Year 1

Our goal is to identify clinically translatable strategies to induce tolerance to stem cell transplants. Host rejection of stem cells can occur by several mechanisms, all of which need to be circumvented. Towards this goal, in this past year we have laid the foundation for the use of natural killer (NK) cells in our animal models of bone marrow and embryonic stem cell transplantation to achieve stem cell transplant tolerance. We studied the immunogenicity of human and mouse embryonic stem cells with a focus on NK cells to tell us what hurdles stem cell based therapies have to overcome when encountering the patient’s immune system in the bloodstream. We found that a patient’s NK cells, which are part of the innate immune system, reside mainly in the bloodstream and kill cells which lack a molecule called major histocompatibility complex class I (MHCI), play a significant role in embryonic stem cell immunogenicity.

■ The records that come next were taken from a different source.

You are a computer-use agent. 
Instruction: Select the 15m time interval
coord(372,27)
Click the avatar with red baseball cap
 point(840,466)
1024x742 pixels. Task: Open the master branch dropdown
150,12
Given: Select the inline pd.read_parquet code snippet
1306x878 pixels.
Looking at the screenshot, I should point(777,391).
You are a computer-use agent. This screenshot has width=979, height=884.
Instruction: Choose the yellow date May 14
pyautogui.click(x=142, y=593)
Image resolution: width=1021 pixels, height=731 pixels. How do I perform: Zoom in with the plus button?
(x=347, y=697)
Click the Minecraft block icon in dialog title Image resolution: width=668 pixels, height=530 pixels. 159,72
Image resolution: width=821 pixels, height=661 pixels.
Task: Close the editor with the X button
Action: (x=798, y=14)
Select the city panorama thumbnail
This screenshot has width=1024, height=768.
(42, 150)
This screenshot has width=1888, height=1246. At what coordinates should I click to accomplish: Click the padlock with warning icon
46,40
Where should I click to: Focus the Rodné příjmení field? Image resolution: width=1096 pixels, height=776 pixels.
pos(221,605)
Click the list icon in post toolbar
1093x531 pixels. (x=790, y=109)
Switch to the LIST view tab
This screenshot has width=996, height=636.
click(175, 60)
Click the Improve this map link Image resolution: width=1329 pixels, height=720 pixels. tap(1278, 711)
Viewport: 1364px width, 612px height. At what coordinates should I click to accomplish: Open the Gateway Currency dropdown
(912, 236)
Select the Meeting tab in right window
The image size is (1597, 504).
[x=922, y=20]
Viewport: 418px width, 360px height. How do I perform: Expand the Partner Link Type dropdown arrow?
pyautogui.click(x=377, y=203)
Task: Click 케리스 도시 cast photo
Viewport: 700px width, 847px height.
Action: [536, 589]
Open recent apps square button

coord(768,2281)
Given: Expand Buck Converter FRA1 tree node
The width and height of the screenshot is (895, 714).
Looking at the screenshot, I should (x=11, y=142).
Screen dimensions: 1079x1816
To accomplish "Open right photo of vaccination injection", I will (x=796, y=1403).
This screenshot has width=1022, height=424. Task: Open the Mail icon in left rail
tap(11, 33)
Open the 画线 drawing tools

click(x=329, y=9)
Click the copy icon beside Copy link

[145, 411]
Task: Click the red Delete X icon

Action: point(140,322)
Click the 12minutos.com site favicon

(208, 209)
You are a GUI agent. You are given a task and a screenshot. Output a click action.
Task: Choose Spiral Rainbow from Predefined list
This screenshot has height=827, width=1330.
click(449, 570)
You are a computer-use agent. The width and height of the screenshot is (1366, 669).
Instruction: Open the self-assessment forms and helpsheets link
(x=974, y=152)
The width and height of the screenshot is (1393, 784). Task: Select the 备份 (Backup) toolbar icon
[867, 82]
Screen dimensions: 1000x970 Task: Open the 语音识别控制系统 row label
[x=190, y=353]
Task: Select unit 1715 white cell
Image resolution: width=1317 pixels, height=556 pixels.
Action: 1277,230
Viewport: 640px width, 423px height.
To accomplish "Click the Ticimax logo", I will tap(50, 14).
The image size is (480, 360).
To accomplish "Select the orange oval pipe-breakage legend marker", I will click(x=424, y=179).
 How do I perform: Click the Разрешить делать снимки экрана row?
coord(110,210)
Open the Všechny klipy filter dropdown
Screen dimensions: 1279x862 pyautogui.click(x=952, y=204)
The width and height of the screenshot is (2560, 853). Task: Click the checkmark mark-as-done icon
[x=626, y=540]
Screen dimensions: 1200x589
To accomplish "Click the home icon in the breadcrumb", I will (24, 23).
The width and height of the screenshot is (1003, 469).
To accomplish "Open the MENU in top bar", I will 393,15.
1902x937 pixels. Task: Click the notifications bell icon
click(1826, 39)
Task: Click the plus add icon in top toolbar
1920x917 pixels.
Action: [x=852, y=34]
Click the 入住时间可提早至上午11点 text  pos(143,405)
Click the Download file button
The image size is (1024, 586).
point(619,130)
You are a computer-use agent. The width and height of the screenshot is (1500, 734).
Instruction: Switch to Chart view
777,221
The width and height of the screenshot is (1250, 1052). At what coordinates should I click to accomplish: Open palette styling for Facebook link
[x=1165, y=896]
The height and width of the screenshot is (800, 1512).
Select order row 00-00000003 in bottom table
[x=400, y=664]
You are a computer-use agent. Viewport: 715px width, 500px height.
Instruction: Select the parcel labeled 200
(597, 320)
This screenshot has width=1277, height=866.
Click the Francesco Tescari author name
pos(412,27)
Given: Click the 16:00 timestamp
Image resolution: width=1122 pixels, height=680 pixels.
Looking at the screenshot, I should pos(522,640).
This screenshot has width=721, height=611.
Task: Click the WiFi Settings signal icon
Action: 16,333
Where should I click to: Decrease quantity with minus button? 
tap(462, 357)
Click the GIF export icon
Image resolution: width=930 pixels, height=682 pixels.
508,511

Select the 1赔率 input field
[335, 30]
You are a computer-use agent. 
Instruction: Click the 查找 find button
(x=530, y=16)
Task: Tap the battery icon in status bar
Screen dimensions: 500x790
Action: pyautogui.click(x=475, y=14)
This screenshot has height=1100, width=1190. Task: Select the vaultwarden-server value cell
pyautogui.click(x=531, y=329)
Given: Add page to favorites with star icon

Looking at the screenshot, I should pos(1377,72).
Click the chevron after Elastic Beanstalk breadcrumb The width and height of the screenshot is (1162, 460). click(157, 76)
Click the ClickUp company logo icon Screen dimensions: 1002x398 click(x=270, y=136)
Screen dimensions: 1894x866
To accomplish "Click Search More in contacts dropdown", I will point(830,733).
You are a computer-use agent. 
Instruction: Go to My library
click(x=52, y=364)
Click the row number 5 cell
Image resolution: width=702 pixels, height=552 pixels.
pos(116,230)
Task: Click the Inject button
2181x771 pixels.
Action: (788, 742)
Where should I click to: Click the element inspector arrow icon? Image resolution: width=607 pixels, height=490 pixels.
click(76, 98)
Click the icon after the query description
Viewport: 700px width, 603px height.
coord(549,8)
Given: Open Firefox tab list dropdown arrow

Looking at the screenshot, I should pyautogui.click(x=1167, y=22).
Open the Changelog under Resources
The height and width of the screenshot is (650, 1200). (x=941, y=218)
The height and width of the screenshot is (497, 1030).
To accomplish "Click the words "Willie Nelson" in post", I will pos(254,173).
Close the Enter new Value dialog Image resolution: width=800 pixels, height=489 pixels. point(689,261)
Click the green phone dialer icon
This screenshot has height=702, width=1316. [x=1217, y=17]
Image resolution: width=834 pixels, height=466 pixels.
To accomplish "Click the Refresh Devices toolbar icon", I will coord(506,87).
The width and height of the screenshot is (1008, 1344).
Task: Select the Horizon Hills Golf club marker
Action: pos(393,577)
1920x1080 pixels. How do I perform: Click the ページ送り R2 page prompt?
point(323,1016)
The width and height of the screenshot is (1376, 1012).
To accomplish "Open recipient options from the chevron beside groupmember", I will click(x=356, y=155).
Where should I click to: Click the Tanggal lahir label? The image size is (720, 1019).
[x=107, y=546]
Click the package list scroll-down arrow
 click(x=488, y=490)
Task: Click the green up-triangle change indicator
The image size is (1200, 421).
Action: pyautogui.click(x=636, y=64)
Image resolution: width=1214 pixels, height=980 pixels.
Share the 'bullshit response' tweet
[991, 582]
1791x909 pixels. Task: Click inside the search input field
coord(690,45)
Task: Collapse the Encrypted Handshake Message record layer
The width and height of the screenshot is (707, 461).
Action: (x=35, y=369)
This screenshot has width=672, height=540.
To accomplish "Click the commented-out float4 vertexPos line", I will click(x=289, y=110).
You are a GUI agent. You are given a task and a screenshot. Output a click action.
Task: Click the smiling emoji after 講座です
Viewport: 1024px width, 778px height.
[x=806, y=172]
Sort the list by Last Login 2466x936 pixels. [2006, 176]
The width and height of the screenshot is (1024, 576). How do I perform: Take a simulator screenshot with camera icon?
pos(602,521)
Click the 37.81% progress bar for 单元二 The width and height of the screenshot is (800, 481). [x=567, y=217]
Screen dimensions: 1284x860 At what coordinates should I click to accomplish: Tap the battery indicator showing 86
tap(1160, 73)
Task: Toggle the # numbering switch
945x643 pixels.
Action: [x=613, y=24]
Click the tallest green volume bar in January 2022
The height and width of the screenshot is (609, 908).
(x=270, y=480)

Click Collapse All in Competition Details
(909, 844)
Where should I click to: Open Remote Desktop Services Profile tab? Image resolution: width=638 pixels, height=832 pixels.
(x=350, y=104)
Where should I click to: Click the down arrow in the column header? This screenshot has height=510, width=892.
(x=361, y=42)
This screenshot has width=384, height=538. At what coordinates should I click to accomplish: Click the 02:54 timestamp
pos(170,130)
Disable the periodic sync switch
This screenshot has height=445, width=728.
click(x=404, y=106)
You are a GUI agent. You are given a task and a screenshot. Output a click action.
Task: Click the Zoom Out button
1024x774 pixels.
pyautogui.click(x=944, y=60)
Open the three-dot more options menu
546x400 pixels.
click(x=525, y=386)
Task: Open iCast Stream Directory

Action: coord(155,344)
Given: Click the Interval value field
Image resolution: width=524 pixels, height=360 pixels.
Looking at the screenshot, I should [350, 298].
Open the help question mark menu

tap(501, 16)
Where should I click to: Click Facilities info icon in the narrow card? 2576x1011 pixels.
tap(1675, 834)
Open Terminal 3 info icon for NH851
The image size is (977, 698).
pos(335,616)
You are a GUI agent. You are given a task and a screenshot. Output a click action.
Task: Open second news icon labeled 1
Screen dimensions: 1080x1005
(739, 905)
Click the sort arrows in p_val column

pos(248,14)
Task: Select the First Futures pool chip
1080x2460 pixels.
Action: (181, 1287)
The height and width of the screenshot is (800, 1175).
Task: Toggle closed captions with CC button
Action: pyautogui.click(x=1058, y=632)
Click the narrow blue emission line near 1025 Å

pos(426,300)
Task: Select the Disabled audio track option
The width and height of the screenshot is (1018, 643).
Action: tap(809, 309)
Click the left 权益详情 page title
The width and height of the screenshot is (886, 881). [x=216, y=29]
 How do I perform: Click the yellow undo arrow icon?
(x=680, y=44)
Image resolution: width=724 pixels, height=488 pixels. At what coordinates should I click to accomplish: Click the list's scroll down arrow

This finding must be taken into consideration when applying regenerative therapies but may also be exploited beneficially to remove unwanted leftover pluripotent stem cells from stem cell-derived therapies. Furthermore, we studied the effectiveness of human NK cells to veto T and NK cell activity in vitro yielding findings that we now can apply to in vivo models of human stem cell transplantation rejection. Lastly, we have made progress in the use of specific subsets of mouse donor NK cells to improve their effectiveness in suppressing host T cells so that we can now translate those results into our mouse bone marrow transplantation model.